There has been a revival of interest in the history of communications. Studies of radio, such as those by Almorza (item #bi 97004804#) and Castillo (item #bi 97004816#), are in their infancy, but Vega Jiménez's study of early Costa Rican newspapers is impressive (item #bi 97004819#). Also, the Spanish government recently funded a number of railroad histories in the region (items #bi 96018472#, #bi 97012847#, and #bi 96004192#).

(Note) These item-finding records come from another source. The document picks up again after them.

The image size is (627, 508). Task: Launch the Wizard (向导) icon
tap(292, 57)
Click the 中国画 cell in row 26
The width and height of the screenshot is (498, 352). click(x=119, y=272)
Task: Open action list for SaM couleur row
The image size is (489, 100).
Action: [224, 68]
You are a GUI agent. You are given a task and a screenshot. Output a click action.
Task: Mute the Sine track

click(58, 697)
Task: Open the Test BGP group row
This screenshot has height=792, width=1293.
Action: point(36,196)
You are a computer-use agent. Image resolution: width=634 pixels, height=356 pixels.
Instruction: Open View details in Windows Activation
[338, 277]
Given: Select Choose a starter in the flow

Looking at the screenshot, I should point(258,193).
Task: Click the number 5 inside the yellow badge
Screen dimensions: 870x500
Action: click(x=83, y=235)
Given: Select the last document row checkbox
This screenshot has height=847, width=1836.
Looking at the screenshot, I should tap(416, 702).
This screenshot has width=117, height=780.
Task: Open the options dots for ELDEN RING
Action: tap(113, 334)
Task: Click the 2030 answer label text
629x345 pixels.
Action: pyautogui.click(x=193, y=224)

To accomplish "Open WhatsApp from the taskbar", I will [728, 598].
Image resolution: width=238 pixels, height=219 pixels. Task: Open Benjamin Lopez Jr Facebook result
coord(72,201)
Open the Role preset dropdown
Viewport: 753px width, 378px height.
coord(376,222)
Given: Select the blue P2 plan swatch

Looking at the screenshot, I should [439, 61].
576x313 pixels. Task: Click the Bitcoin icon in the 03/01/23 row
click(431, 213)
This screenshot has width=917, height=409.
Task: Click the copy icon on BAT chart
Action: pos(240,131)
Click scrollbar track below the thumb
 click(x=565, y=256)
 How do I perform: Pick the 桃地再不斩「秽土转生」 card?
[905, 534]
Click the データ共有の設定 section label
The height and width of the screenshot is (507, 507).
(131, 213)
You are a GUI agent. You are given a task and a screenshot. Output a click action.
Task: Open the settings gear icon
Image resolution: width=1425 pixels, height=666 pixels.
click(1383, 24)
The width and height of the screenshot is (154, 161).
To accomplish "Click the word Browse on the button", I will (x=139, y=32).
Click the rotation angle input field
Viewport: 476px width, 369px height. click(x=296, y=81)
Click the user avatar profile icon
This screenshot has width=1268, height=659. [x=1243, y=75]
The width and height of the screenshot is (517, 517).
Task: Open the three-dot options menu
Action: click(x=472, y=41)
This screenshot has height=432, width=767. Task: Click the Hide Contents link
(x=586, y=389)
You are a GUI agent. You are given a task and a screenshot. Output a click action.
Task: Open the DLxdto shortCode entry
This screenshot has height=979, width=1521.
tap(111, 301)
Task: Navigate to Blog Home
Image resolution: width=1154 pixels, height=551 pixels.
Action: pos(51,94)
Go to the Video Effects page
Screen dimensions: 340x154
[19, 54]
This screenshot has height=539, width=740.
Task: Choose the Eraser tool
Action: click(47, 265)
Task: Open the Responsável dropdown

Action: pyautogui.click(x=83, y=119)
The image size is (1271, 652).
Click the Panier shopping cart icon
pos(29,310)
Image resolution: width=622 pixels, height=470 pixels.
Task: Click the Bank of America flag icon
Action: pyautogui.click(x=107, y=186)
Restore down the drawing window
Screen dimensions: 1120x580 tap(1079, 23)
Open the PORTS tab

In addition to these specific areas, the past few years have witnessed many welcome additions to the essential national bibliographies of the isthmian republics. In Guatemala, for example, classic works on the revolutionary period (1944-54) are reappearing, including those by Cardoza y Aragón (item #bi 97004801#), Galich (item #bi 97004848#), and León Aragón (item #bi 97004853#). Also, some participants have offered their personal memories for the first time, notably Bauer Paiz (item #bi 97012840#) and Ruiz Franco (item #bi 97004805#). El Salvador's long nightmare of the 1980s has found capable historians in Byrne (item #bi 97004849#) and Lungo (item #bi 97004792#), whose general accounts are complemented by more narrowly focused works by Danner (item #bi 97004787#), Keune (item #bi 97004874#), Quezada and H.R. Martínez (item #bi 97012855#), and Moroni Bracamonte (item #bi 97004829#). For Honduras, higher standards of documentary research—evident elsewhere, too—are reflected in Euraque's major study of the role of the northern coast in shaping the country's political evolution (item #bi 97012095#), as well as in new accounts of the 1954 banana strike by Argueta (item #bi 97004862#) and Barahona (item #bi 97004833#).

Political changes in Nicaragua in the 1990s have not diminished historians' interest in Augusto C. Sandino, who is the subject of an important new biography by Wünderich (item #bi 99005344#), as well as of shorter studies by Dospital (item #bi 96000542#) and Schroeder (item #bi 96022845#). Students of more recent history will appreciate the interesting, if predictable, memoirs of Violeta Chamorro (item #bi 97012858#), as well as Sobel's careful calculation of Contra aid (item #bi 95018940#). Finally, Costa Rica continues to offer innovative work of good quality, including a flourishing of the cultural histories referred to in the introductory paragraph, and a number of recent works on urban history, such as those of Quezada Avendaño (item #bi 96025016#), Cerdas Albertazzi (item #bi 96006552#), Palmer (item #bi 96025012#), and Fernández Esquivel (item #bi 97012864#).